ARTICLE
====

= World and Olympic records set at the 2018 Winter Olympics =

A number of world records (WR) and Olympic records (OR) were set in various skating events at the 2018 Winter Olympics in Pyeongchang, South Korea.

==Figure skating==

The following new ISU best scores were set during this competition:

| Event | Date | Component | Skater(s) | Country | Score | Ref |
| Team event | 11 February | Short program | Evgenia Medvedeva | Olympic Athletes from Russia | 81.06 |  |
| Pair skating | 15 February | Free skating | Aliona Savchenko Bruno Massot | Germany | 159.31 |  |
| Ice dance | 19 February | Short dance | Tessa Virtue Scott Moir | Canada | 83.67 |  |
| 20 February | Free dance | Gabriella Papadakis Guillaume Cizeron | France | 123.35 |  |
| Total score | Tessa Virtue Scott Moir | Canada | 206.07 |  |
| Ladies' singles | 21 February | Short program | Evgenia Medvedeva | Olympic Athletes from Russia | 81.61 |  |
| Alina Zagitova | Olympic Athletes from Russia | 82.92 |  |

==Ice hockey==

- On 13 February 2018, Jocelyne Lamoureux of the United States women's team scored two goals six seconds apart, an Olympic record for the shortest time between goals by any player.

- On 21 February 2018, Susanna Tapani of the Finnish women's team scored a goal ten seconds into the second period, an Olympic record for the shortest time for a goal scored after the beginning of a period.

==Short track speed skating==

Twelve Olympic records (OR) and three world records (WR) were set during the competition.

====

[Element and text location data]

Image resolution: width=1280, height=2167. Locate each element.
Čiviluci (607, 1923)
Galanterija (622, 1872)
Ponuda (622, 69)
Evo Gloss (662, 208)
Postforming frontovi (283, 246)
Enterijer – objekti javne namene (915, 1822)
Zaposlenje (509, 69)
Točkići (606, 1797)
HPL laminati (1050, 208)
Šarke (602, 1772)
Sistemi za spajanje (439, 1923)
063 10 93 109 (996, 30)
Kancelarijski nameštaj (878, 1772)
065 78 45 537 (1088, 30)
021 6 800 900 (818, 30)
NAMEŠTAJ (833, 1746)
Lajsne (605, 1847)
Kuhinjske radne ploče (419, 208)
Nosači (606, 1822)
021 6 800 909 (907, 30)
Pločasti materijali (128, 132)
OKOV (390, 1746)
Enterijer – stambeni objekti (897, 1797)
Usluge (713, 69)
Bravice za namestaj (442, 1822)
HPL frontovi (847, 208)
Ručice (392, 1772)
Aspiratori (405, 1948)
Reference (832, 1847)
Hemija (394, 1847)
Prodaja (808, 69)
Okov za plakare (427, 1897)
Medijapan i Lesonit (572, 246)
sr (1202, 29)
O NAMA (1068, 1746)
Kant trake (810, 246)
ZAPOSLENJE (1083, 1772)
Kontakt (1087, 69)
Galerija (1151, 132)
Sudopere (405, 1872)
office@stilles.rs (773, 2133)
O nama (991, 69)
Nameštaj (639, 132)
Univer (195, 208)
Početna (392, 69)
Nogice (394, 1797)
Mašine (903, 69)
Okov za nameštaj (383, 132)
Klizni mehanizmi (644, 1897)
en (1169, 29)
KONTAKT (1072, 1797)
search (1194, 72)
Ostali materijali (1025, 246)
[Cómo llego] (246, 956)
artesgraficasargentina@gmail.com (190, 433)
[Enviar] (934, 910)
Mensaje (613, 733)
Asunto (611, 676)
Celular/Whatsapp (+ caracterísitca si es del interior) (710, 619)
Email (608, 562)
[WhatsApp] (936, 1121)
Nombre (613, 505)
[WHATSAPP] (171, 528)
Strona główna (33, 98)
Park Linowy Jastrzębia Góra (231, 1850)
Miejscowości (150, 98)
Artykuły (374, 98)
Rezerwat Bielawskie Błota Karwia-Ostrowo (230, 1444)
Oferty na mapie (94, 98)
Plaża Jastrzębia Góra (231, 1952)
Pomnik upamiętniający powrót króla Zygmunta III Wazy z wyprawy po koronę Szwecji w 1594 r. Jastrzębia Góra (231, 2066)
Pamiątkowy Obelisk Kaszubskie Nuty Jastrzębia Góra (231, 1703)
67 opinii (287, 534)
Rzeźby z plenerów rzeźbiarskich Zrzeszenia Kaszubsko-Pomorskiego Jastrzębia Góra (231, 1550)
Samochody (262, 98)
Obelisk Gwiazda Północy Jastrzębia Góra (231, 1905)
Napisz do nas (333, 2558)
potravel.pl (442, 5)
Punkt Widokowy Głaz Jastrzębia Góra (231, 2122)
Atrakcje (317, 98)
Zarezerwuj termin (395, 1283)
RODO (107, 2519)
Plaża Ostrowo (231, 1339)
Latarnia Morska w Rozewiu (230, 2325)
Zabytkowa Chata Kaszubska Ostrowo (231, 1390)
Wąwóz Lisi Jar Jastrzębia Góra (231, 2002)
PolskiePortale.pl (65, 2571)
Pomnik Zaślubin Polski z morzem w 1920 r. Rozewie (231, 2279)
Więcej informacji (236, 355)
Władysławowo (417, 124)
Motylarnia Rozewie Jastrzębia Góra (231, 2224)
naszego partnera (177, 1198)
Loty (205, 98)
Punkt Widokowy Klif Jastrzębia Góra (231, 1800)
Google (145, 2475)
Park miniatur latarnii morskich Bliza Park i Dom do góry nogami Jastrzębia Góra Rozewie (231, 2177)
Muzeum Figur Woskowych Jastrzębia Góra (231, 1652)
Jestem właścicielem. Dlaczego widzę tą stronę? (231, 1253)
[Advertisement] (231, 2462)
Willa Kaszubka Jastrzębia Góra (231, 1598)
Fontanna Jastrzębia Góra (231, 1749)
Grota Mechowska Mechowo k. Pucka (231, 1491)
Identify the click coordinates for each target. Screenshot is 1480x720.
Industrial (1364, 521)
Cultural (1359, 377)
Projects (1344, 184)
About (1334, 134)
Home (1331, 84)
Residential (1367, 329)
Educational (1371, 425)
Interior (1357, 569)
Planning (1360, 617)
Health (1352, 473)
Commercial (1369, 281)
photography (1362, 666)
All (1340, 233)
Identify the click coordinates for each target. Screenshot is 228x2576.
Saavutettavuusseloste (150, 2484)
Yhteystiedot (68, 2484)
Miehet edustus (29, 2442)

====

WHAT YOU NEED TO DO
#1 Answer these from the 2018 Winter Olympics records article:
(a) What score did Aliona Savchenko and Bruno Massot set in the pair skating free skating?
(b) How many seconds apart were the two goals Jocelyne Lamoureux scored on 13 February 2018?
(c) How many Olympic records and world records were set in short track speed skating?
#2 From the 2018 Winter Olympics records article, rewrite the passage starting at "- On 13 February" and ending at "of a period.", renaming "women's team" to "women's squad".

WRITTEN ANSWERS
#1
(a) 159.31
(b) Six seconds
(c) Twelve Olympic records and three world records

#2
- On 13 February 2018, Jocelyne Lamoureux of the United States women's squad scored two goals six seconds apart, an Olympic record for the shortest time between goals by any player.

- On 21 February 2018, Susanna Tapani of the Finnish women's squad scored a goal ten seconds into the second period, an Olympic record for the shortest time for a goal scored after the beginning of a period.